• What to work on
Pictures must be kept out of the copy. Every entry is to be duplicated exactly.

[Source data — start]

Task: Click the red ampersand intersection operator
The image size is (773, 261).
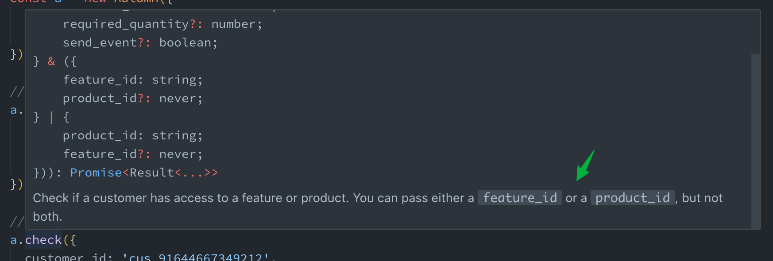Action: (x=51, y=61)
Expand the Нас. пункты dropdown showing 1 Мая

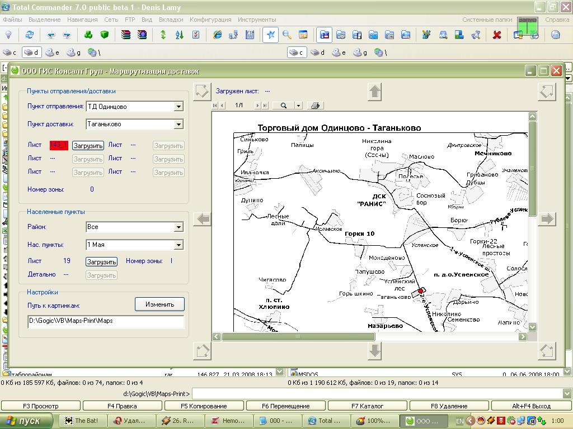click(179, 245)
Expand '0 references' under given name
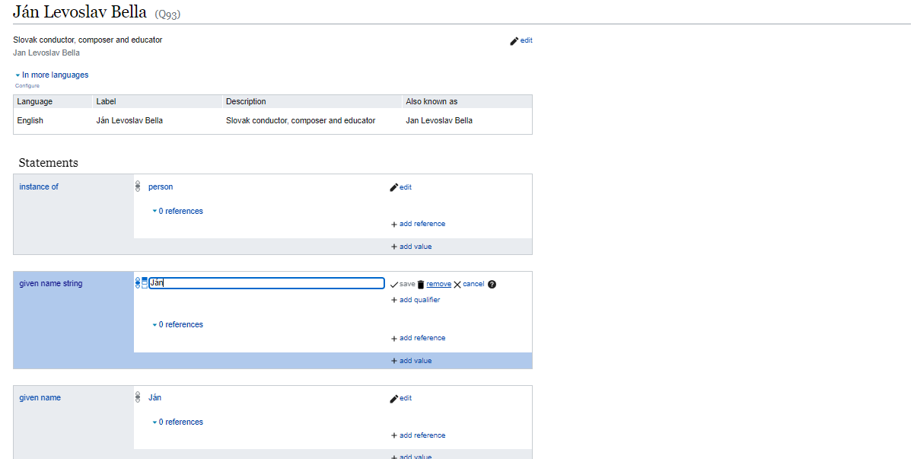 click(x=178, y=422)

[Source data — finish]

• Response to this exercise
Task: Click the red ampersand intersection operator
The image size is (773, 261).
Action: (x=51, y=61)
Expand the Нас. пункты dropdown showing 1 Мая

click(179, 245)
Expand '0 references' under given name
 click(x=178, y=422)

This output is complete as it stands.